→ Given passage:

------------

Eventually, the midpoint between the two shoulder sets the common origin of the reference system, which represents, from now on, every other couple of joints coordinates. Therefore, every joint coordinate was translated to have the midpoint as origin.

After that, the two representations needed to be scaled. The clavicle extension appeared to be the most suitable length to choose as reference. In fact, it remains constant enough during the entire gesture performance. This is due to the fact that the analysis has been conducted mainly with respect to a frontal camera point of view, which did not change remarkably over time. Another advantage of this strategy is that farther and closer subjects are normalized and analyzed as they were at the same distance.

Hence, every distance is divided by the reference length in order to represent every skeleton structure with the same dimensions. In this way it has been possible to overlap accurately the Open Pose skeleton and the Blender one (See Fig. 8, right).

4.6 Features Selection

The feature selection was the most critical step of this work, as it can deeply affect the final result and jeopardize the output performances. Literature and academic paper of reference mainly suggest two approaches. The first one, based on a Kinect data acquisition or 2D skeleton extraction, compute the features from geometrical relations between joints, such as distances, angles or relative velocities [7, 9, 21]. The second approach, based on 2D images analysis, suggest a Deep Learning approach where pixels are provided to the algorithm and the best features combinations are selected by the network itself [1, 17].

For this work, we used random forests as classifiers, hence features were selected manually. Different choices have been pursued and performances were compared with respect to each other to find out the best combination.

The computation of the features dataframe uses a temporal sliding window of 5 frames. The first 5 rows of the coordinates dataset produces the first row of the features dataframe. The procedure iterates by shifting the time window of 2 frames at each step, until the end of the coordinates dataset is reached.

The time windows size (5) and sliding step (2) were empirically chosen considering the high frame rate (compared with the gesture duration), and with the goal of reducing the similarities with respect to the previous five frames and the consecutive ones. Therefore reducing the chance of computating two identical samples. This approach has also the advantage of acting as low-pass filter against the high frequency jittering of the coordinates returned by Open Pose.

------------

→ Data rows:
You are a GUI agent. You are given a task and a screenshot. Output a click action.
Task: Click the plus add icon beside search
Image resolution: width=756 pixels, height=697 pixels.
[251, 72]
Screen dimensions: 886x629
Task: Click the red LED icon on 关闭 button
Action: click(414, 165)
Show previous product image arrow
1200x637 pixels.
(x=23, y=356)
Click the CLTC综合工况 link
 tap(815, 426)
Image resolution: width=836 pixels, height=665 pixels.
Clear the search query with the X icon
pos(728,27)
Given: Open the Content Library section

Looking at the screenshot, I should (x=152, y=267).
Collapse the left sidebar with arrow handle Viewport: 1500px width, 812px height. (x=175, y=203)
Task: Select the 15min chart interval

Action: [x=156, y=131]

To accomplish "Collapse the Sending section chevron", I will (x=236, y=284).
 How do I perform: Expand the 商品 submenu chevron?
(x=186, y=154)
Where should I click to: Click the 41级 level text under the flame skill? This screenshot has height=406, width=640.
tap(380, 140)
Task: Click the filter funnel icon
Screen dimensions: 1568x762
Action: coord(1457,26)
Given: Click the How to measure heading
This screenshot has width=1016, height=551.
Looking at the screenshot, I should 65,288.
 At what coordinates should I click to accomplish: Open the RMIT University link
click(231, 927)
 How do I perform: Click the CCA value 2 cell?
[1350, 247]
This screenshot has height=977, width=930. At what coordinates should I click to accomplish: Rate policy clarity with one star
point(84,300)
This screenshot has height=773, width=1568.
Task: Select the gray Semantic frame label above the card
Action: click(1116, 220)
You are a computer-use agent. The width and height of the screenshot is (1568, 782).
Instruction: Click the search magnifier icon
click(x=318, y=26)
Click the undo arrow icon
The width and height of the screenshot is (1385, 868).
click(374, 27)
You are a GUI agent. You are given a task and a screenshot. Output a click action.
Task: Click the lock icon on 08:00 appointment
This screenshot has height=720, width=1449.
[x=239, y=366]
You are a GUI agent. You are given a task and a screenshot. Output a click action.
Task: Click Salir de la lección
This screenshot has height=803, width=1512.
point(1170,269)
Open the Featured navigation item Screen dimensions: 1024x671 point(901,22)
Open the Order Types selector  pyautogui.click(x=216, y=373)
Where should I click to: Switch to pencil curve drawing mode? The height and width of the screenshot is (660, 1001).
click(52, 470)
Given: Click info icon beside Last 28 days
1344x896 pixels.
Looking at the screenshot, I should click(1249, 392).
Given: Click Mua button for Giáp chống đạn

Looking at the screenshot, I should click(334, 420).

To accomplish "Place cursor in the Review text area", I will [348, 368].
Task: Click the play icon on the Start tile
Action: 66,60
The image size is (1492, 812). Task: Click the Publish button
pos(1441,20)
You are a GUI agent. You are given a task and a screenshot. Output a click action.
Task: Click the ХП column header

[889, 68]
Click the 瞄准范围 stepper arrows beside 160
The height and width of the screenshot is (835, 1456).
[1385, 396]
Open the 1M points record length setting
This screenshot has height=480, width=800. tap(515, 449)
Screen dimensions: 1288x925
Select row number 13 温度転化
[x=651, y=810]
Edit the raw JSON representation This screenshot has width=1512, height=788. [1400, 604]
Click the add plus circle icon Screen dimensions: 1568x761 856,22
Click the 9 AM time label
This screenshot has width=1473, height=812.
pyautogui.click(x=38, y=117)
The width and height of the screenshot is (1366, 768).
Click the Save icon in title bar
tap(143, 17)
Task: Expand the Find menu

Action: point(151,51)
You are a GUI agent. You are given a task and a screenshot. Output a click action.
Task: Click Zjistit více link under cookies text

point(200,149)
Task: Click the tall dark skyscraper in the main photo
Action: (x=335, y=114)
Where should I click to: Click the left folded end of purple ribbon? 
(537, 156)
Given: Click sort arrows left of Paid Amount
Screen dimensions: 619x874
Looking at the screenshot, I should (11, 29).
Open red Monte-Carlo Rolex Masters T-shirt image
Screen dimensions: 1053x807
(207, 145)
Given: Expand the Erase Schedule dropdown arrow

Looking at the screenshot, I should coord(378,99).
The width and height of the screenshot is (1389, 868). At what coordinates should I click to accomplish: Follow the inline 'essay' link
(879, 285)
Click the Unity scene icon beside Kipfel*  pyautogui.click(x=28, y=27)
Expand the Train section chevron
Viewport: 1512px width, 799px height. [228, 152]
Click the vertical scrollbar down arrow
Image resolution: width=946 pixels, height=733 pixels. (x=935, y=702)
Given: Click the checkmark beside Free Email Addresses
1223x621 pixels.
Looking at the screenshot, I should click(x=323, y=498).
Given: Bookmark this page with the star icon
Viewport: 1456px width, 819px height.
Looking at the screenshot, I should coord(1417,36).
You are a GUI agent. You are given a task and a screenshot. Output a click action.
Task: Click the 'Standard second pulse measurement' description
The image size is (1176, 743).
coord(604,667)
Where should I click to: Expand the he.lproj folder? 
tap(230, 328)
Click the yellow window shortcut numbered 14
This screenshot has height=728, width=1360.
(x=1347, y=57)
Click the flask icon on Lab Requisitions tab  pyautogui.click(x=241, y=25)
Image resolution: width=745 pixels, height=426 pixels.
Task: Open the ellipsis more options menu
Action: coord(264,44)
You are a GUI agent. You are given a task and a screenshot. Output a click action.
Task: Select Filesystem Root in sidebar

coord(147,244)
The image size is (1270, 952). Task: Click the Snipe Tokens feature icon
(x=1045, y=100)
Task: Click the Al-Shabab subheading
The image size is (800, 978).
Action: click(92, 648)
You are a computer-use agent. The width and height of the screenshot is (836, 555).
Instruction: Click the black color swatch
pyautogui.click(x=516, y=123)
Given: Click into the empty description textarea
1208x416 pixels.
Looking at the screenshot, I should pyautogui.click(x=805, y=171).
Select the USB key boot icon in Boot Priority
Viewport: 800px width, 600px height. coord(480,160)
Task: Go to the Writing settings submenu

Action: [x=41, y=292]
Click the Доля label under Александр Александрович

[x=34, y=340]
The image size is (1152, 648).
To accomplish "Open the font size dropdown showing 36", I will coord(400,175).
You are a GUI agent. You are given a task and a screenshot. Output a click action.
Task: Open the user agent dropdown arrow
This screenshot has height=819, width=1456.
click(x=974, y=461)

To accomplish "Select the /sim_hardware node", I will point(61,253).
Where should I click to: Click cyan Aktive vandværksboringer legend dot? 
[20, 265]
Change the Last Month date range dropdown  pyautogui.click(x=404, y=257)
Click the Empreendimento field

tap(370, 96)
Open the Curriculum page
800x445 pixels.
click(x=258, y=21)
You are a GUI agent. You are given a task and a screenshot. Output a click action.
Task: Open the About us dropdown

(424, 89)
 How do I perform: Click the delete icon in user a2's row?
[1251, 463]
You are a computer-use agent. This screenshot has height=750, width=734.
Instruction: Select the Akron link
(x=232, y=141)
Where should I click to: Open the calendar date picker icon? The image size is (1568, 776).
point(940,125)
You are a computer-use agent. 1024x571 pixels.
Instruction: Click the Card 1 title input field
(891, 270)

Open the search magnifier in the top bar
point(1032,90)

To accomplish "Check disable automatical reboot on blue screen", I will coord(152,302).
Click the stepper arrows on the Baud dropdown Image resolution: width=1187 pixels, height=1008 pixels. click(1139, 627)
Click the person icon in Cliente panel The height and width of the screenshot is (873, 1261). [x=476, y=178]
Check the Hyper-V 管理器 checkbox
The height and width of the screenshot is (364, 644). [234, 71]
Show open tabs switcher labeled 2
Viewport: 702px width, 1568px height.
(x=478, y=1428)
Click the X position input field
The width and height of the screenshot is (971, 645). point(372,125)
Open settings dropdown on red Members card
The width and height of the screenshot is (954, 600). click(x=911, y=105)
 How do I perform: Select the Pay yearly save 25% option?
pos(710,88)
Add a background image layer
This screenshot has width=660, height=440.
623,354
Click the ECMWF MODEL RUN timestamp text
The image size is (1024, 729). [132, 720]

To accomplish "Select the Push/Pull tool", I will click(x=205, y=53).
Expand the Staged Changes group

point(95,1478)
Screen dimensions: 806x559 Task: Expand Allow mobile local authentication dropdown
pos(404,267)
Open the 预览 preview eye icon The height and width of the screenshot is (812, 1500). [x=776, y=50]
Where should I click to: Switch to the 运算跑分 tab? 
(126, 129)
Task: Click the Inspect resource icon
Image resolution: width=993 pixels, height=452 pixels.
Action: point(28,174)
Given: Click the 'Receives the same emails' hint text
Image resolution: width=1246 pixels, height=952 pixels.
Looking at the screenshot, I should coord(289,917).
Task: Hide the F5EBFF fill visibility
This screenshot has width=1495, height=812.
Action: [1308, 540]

------------

→ Goal:
Do these statements agree with the passage on skeleton scaling and feature selection? Answer yes or no for each, quoting the deciding words. (a) The time window moves forward by 2 frames at each step. (b) For this work, a deep learning network selected the features. (c) The sliding-window approach works as a high-pass filter against coordinate jittering.

→ Written reply:
(a) Yes: "shifting the time window of 2 frames at each step"
(b) No: "we used random forests as classifiers, hence features were selected manually"
(c) No: "acting as low-pass filter against the high frequency jittering of the coordinates returned by Open Pose"